**REQUEST**
Rewrite the records below as a Markdown table with the columns Number and Record line, one row per line and blank lines left out.

** start of INFORMATION SHOWN **

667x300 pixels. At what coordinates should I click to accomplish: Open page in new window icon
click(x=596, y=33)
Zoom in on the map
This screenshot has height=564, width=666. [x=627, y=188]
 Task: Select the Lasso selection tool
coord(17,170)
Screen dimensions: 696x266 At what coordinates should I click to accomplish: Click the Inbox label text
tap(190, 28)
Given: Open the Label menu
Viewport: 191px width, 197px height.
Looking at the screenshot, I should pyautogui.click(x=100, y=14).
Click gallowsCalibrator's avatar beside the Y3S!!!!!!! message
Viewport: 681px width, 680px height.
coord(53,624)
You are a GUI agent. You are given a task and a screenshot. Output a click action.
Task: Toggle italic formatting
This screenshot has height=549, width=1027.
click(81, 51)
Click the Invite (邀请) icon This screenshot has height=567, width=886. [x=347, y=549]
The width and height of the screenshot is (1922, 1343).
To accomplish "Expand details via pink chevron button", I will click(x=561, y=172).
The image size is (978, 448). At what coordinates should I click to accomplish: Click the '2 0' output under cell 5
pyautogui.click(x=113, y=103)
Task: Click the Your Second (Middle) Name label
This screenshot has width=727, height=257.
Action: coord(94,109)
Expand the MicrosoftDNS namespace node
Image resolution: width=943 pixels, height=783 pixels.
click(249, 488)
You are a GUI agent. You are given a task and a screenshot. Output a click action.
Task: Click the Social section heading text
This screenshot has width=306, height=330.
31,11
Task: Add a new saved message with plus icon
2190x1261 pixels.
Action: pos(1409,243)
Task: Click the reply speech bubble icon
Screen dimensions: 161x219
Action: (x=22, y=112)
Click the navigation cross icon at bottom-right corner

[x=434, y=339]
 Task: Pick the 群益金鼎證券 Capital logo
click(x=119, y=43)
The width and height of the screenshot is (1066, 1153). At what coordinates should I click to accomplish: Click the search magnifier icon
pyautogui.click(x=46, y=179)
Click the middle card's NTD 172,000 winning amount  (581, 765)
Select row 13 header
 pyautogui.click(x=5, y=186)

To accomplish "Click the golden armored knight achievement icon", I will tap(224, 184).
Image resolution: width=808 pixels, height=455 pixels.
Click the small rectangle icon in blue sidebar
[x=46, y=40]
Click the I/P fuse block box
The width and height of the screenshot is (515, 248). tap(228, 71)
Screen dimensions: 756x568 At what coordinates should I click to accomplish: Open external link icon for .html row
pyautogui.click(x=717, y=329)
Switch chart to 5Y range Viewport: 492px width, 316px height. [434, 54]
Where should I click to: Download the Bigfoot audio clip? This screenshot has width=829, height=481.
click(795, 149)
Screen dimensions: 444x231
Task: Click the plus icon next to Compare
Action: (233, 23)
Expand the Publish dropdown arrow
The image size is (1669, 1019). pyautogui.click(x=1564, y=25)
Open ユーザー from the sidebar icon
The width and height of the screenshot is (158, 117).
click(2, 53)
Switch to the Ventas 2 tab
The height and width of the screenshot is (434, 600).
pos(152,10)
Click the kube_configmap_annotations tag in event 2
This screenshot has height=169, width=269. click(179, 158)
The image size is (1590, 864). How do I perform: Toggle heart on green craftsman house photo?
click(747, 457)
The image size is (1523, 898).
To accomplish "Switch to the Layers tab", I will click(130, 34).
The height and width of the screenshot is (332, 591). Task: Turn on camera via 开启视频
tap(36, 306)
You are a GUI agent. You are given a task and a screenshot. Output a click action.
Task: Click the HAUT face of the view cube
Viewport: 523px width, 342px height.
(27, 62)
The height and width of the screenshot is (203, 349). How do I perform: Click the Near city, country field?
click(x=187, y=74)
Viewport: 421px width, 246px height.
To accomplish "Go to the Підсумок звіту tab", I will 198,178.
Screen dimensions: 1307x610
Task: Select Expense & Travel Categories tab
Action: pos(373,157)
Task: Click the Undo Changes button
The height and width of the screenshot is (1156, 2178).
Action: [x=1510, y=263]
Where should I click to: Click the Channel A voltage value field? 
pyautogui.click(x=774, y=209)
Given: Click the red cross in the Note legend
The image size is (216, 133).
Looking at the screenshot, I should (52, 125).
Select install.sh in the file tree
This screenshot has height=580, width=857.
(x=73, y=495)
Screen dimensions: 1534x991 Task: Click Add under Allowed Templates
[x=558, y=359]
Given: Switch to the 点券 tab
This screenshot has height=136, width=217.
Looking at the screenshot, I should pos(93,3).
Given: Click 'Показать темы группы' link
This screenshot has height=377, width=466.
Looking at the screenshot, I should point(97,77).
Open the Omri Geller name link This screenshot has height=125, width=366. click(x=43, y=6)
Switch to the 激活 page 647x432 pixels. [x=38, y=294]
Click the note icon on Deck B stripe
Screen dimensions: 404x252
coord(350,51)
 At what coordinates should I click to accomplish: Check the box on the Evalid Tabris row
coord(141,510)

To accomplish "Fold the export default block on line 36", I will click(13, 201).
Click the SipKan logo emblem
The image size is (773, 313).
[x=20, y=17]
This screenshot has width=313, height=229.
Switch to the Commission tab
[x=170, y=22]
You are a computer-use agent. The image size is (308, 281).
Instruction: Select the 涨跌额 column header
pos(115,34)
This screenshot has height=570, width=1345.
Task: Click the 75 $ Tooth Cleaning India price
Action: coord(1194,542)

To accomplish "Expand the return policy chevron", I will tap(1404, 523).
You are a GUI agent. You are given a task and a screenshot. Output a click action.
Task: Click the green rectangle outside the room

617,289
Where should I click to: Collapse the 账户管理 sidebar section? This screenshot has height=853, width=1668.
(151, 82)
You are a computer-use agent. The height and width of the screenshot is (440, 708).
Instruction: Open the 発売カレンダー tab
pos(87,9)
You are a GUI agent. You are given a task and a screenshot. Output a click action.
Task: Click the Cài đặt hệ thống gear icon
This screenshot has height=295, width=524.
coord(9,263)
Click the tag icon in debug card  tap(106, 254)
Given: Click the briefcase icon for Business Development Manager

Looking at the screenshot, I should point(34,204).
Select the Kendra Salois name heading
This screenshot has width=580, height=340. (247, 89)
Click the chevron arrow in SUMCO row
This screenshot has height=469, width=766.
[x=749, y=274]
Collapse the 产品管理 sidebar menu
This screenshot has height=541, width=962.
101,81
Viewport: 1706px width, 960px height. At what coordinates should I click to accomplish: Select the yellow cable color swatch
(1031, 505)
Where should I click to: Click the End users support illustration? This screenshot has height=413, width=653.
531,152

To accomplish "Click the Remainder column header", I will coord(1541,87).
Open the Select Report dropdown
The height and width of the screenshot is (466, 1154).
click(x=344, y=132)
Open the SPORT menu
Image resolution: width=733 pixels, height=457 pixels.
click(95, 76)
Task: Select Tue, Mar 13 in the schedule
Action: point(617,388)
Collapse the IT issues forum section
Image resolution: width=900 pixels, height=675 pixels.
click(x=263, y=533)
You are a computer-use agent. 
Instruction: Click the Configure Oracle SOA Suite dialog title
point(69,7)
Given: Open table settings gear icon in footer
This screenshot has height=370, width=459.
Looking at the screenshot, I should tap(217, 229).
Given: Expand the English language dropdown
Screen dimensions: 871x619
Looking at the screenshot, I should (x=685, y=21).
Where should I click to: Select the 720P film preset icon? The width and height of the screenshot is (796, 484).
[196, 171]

** end of INFORMATION SHOWN **

**CORRECT OUTPUT**
| Number | Record line |
|---|---|
| 1 | 667x300 pixels. At what coordinates should I click to accomplish: Open page in new window icon |
| 2 | click(x=596, y=33) |
| 3 | Zoom in on the map |
| 4 | This screenshot has height=564, width=666. [x=627, y=188] |
| 5 |  Task: Select the Lasso selection tool |
| 6 | coord(17,170) |
| 7 | Screen dimensions: 696x266 At what coordinates should I click to accomplish: Click the Inbox label text |
| 8 | tap(190, 28) |
| 9 | Given: Open the Label menu |
| 10 | Viewport: 191px width, 197px height. |
| 11 | Looking at the screenshot, I should pyautogui.click(x=100, y=14). |
| 12 | Click gallowsCalibrator's avatar beside the Y3S!!!!!!! message |
| 13 | Viewport: 681px width, 680px height. |
| 14 | coord(53,624) |
| 15 | You are a GUI agent. You are given a task and a screenshot. Output a click action. |
| 16 | Task: Toggle italic formatting |
| 17 | This screenshot has height=549, width=1027. |
| 18 | click(81, 51) |
| 19 | Click the Invite (邀请) icon This screenshot has height=567, width=886. [x=347, y=549] |
| 20 | The width and height of the screenshot is (1922, 1343). |
| 21 | To accomplish "Expand details via pink chevron button", I will click(x=561, y=172). |
| 22 | The image size is (978, 448). At what coordinates should I click to accomplish: Click the '2 0' output under cell 5 |
| 23 | pyautogui.click(x=113, y=103) |
| 24 | Task: Click the Your Second (Middle) Name label |
| 25 | This screenshot has width=727, height=257. |
| 26 | Action: coord(94,109) |
| 27 | Expand the MicrosoftDNS namespace node |
| 28 | Image resolution: width=943 pixels, height=783 pixels. |
| 29 | click(249, 488) |
| 30 | You are a GUI agent. You are given a task and a screenshot. Output a click action. |
| 31 | Task: Click the Social section heading text |
| 32 | This screenshot has width=306, height=330. |
| 33 | 31,11 |
| 34 | Task: Add a new saved message with plus icon |
| 35 | 2190x1261 pixels. |
| 36 | Action: pos(1409,243) |
| 37 | Task: Click the reply speech bubble icon |
| 38 | Screen dimensions: 161x219 |
| 39 | Action: (x=22, y=112) |
| 40 | Click the navigation cross icon at bottom-right corner |
| 41 | [x=434, y=339] |
| 42 |  Task: Pick the 群益金鼎證券 Capital logo |
| 43 | click(x=119, y=43) |
| 44 | The width and height of the screenshot is (1066, 1153). At what coordinates should I click to accomplish: Click the search magnifier icon |
| 45 | pyautogui.click(x=46, y=179) |
| 46 | Click the middle card's NTD 172,000 winning amount  (581, 765) |
| 47 | Select row 13 header |
| 48 |  pyautogui.click(x=5, y=186) |
| 49 | To accomplish "Click the golden armored knight achievement icon", I will tap(224, 184). |
| 50 | Image resolution: width=808 pixels, height=455 pixels. |
| 51 | Click the small rectangle icon in blue sidebar |
| 52 | [x=46, y=40] |
| 53 | Click the I/P fuse block box |
| 54 | The width and height of the screenshot is (515, 248). tap(228, 71) |
| 55 | Screen dimensions: 756x568 At what coordinates should I click to accomplish: Open external link icon for .html row |
| 56 | pyautogui.click(x=717, y=329) |
| 57 | Switch chart to 5Y range Viewport: 492px width, 316px height. [434, 54] |
| 58 | Where should I click to: Download the Bigfoot audio clip? This screenshot has width=829, height=481. |
| 59 | click(795, 149) |
| 60 | Screen dimensions: 444x231 |
| 61 | Task: Click the plus icon next to Compare |
| 62 | Action: (233, 23) |
| 63 | Expand the Publish dropdown arrow |
| 64 | The image size is (1669, 1019). pyautogui.click(x=1564, y=25) |
| 65 | Open ユーザー from the sidebar icon |
| 66 | The width and height of the screenshot is (158, 117). |
| 67 | click(2, 53) |
| 68 | Switch to the Ventas 2 tab |
| 69 | The height and width of the screenshot is (434, 600). |
| 70 | pos(152,10) |
| 71 | Click the kube_configmap_annotations tag in event 2 |
| 72 | This screenshot has height=169, width=269. click(179, 158) |
| 73 | The image size is (1590, 864). How do I perform: Toggle heart on green craftsman house photo? |
| 74 | click(747, 457) |
| 75 | The image size is (1523, 898). |
| 76 | To accomplish "Switch to the Layers tab", I will click(130, 34). |
| 77 | The height and width of the screenshot is (332, 591). Task: Turn on camera via 开启视频 |
| 78 | tap(36, 306) |
| 79 | You are a GUI agent. You are given a task and a screenshot. Output a click action. |
| 80 | Task: Click the HAUT face of the view cube |
| 81 | Viewport: 523px width, 342px height. |
| 82 | (27, 62) |
| 83 | The height and width of the screenshot is (203, 349). How do I perform: Click the Near city, country field? |
| 84 | click(x=187, y=74) |
| 85 | Viewport: 421px width, 246px height. |
| 86 | To accomplish "Go to the Підсумок звіту tab", I will 198,178. |
| 87 | Screen dimensions: 1307x610 |
| 88 | Task: Select Expense & Travel Categories tab |
| 89 | Action: pos(373,157) |
| 90 | Task: Click the Undo Changes button |
| 91 | The height and width of the screenshot is (1156, 2178). |
| 92 | Action: [x=1510, y=263] |
| 93 | Where should I click to: Click the Channel A voltage value field?  |
| 94 | pyautogui.click(x=774, y=209) |
| 95 | Given: Click the red cross in the Note legend |
| 96 | The image size is (216, 133). |
| 97 | Looking at the screenshot, I should (52, 125). |
| 98 | Select install.sh in the file tree |
| 99 | This screenshot has height=580, width=857. |
| 100 | (x=73, y=495) |
| 101 | Screen dimensions: 1534x991 Task: Click Add under Allowed Templates |
| 102 | [x=558, y=359] |
| 103 | Given: Switch to the 点券 tab |
| 104 | This screenshot has height=136, width=217. |
| 105 | Looking at the screenshot, I should pos(93,3). |
| 106 | Given: Click 'Показать темы группы' link |
| 107 | This screenshot has height=377, width=466. |
| 108 | Looking at the screenshot, I should point(97,77). |
| 109 | Open the Omri Geller name link This screenshot has height=125, width=366. click(x=43, y=6) |
| 110 | Switch to the 激活 page 647x432 pixels. [x=38, y=294] |
| 111 | Click the note icon on Deck B stripe |
| 112 | Screen dimensions: 404x252 |
| 113 | coord(350,51) |
| 114 |  At what coordinates should I click to accomplish: Check the box on the Evalid Tabris row |
| 115 | coord(141,510) |
| 116 | To accomplish "Fold the export default block on line 36", I will click(13, 201). |
| 117 | Click the SipKan logo emblem |
| 118 | The image size is (773, 313). |
| 119 | [x=20, y=17] |
| 120 | This screenshot has width=313, height=229. |
| 121 | Switch to the Commission tab |
| 122 | [x=170, y=22] |
| 123 | You are a computer-use agent. The image size is (308, 281). |
| 124 | Instruction: Select the 涨跌额 column header |
| 125 | pos(115,34) |
| 126 | This screenshot has height=570, width=1345. |
| 127 | Task: Click the 75 $ Tooth Cleaning India price |
| 128 | Action: coord(1194,542) |
| 129 | To accomplish "Expand the return policy chevron", I will tap(1404, 523). |
| 130 | You are a GUI agent. You are given a task and a screenshot. Output a click action. |
| 131 | Task: Click the green rectangle outside the room |
| 132 | 617,289 |
| 133 | Where should I click to: Collapse the 账户管理 sidebar section? This screenshot has height=853, width=1668. |
| 134 | (151, 82) |
| 135 | You are a computer-use agent. The height and width of the screenshot is (440, 708). |
| 136 | Instruction: Open the 発売カレンダー tab |
| 137 | pos(87,9) |
| 138 | You are a GUI agent. You are given a task and a screenshot. Output a click action. |
| 139 | Task: Click the Cài đặt hệ thống gear icon |
| 140 | This screenshot has height=295, width=524. |
| 141 | coord(9,263) |
| 142 | Click the tag icon in debug card  tap(106, 254) |
| 143 | Given: Click the briefcase icon for Business Development Manager |
| 144 | Looking at the screenshot, I should point(34,204). |
| 145 | Select the Kendra Salois name heading |
| 146 | This screenshot has width=580, height=340. (247, 89) |
| 147 | Click the chevron arrow in SUMCO row |
| 148 | This screenshot has height=469, width=766. |
| 149 | [x=749, y=274] |
| 150 | Collapse the 产品管理 sidebar menu |
| 151 | This screenshot has height=541, width=962. |
| 152 | 101,81 |
| 153 | Viewport: 1706px width, 960px height. At what coordinates should I click to accomplish: Select the yellow cable color swatch |
| 154 | (1031, 505) |
| 155 | Where should I click to: Click the End users support illustration? This screenshot has height=413, width=653. |
| 156 | 531,152 |
| 157 | To accomplish "Click the Remainder column header", I will coord(1541,87). |
| 158 | Open the Select Report dropdown |
| 159 | The height and width of the screenshot is (466, 1154). |
| 160 | click(x=344, y=132) |
| 161 | Open the SPORT menu |
| 162 | Image resolution: width=733 pixels, height=457 pixels. |
| 163 | click(95, 76) |
| 164 | Task: Select Tue, Mar 13 in the schedule |
| 165 | Action: point(617,388) |
| 166 | Collapse the IT issues forum section |
| 167 | Image resolution: width=900 pixels, height=675 pixels. |
| 168 | click(x=263, y=533) |
| 169 | You are a computer-use agent.  |
| 170 | Instruction: Click the Configure Oracle SOA Suite dialog title |
| 171 | point(69,7) |
| 172 | Given: Open table settings gear icon in footer |
| 173 | This screenshot has height=370, width=459. |
| 174 | Looking at the screenshot, I should tap(217, 229). |
| 175 | Given: Expand the English language dropdown |
| 176 | Screen dimensions: 871x619 |
| 177 | Looking at the screenshot, I should (x=685, y=21). |
| 178 | Where should I click to: Select the 720P film preset icon? The width and height of the screenshot is (796, 484). |
| 179 | [196, 171] |